Moreover, although the force behind the determination of the rate of profit is taken as the organic composition c/v, in reality, this is wrong. The real measure should be the relation of c to v+s, i.e. the relation of the constant capital to the new value created by the living labour, and within that the relation of s to v. In his comments about the “new lines”, Marx talks about low wages, but today the opposite is true. The low organic composition in a very high tech industry arises not because large numbers of workers are employed, on low wages, but because the labour employed is highly complex. In other words, the market places a very high value on the product of this labour. It is not high wages of software designers, and computer games producers that causes the price of such products to be high, it is the fact that the market places a high value on the product of their labour, which enables them to be paid high wages. In fact, it is that very fact that has pushed up wages for such workers to such an extent that the technology firms that employ them have been revealed to have engaged in cartel like behaviour to prevent wages being bid up via competition, as each company has entered into agreements with its competitors not to poach workers.
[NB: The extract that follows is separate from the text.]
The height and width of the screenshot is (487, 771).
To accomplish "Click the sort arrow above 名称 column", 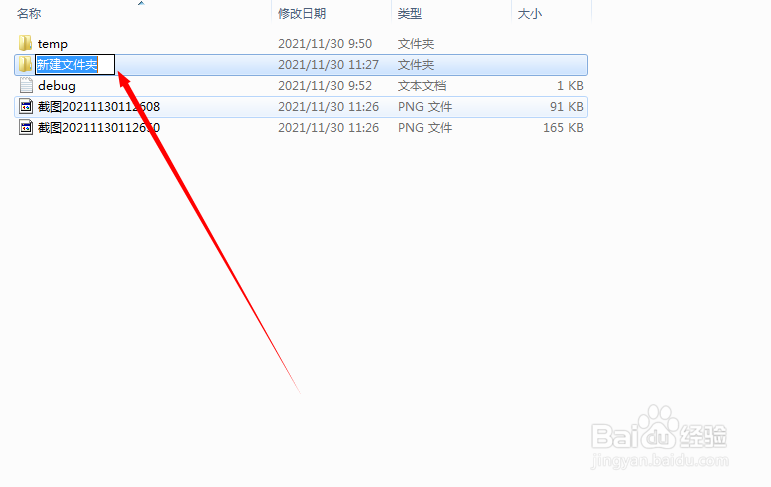I will pos(141,3).
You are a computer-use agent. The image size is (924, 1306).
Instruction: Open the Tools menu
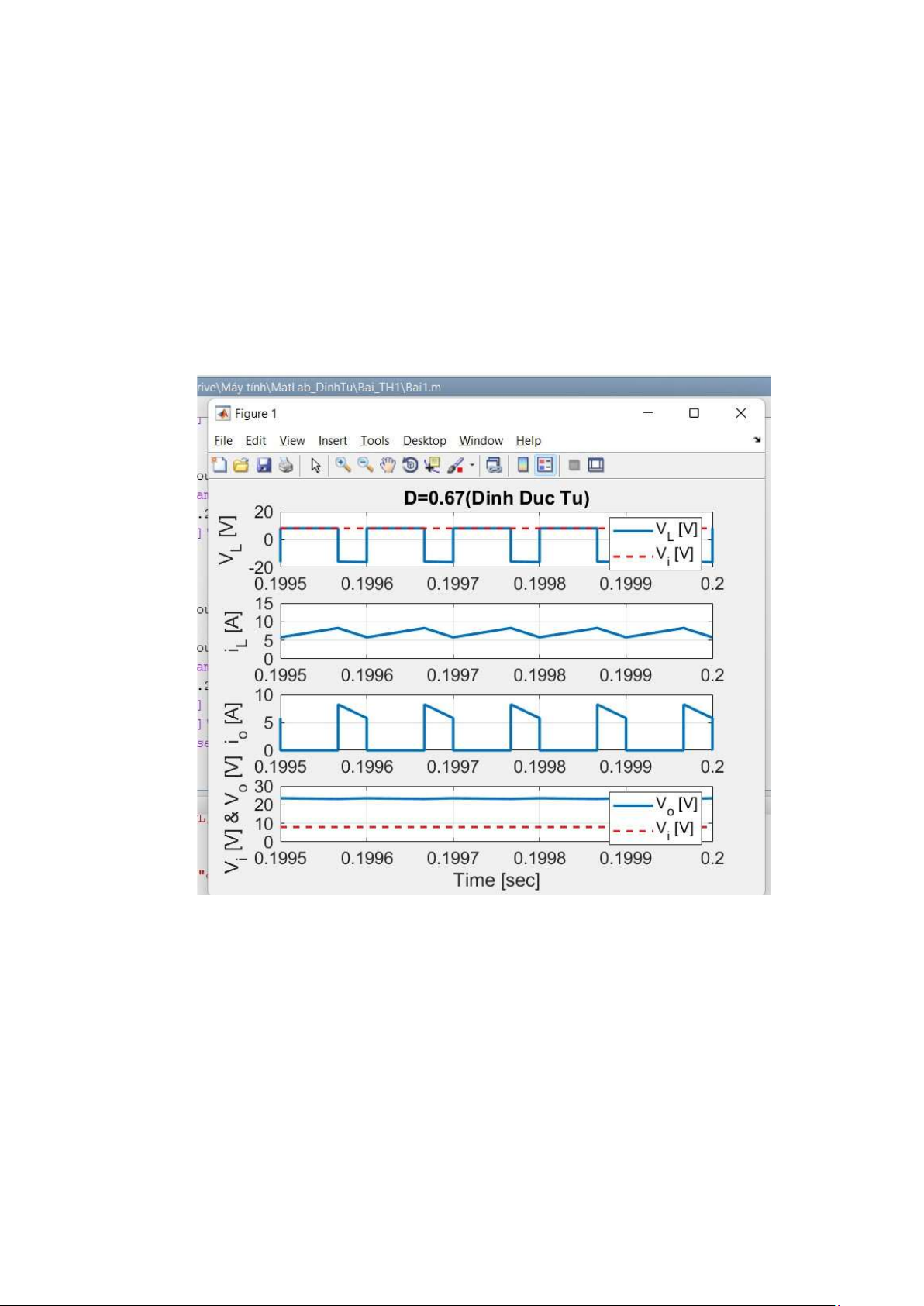click(x=374, y=441)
As Marx points out in Capital I, it does not matter whether the variable capital of £1,000 represents the labour-power of 100 workers each paid £10, or whether it represents the labour-power of just 1 worker, paid £1,000, because their labour is highly complex. If the rate of surplus value is constant, at 100%, then in either case the surplus value produced will be £1,000. All that is signified is that the complex labour of the single worker is the equivalent of 100 times the labour of each of the 100 workers. In other words, the nature of these new industries may be that they employ many fewer workers than older industries, for any quantity of constant capital, and yet these smaller number of workers may represent a larger quantity of abstract labour-time, because their labour is complex. Similarly, they may produce a much larger quantity of surplus value than was produced by a larger number of workers whose labour was only simple. In fact, its for this reason that these companies do enjoy very high profits. Its also why small countries, with small populations, have been able to generate high levels of national income, where they have concentrated on developing a highly educated, highly skilled workforce that is employed in such industries. Again this is a reflection of Marx's comments earlier from the Grundrisse, in relation to the “Civilising Mission of Capital”.

Moreover, as indicated by the actions of the technology companies, the fact that their workers are paid very high salaries, does not mean that they might not be being exploited even more than workers being paid very low wages. A worker whose labour creates £10,000 of new value, and who is paid £4,000 in wages (60%), is more highly exploited than a worker whose labour produces £100 in new value, and is paid just £50 in wages (50%).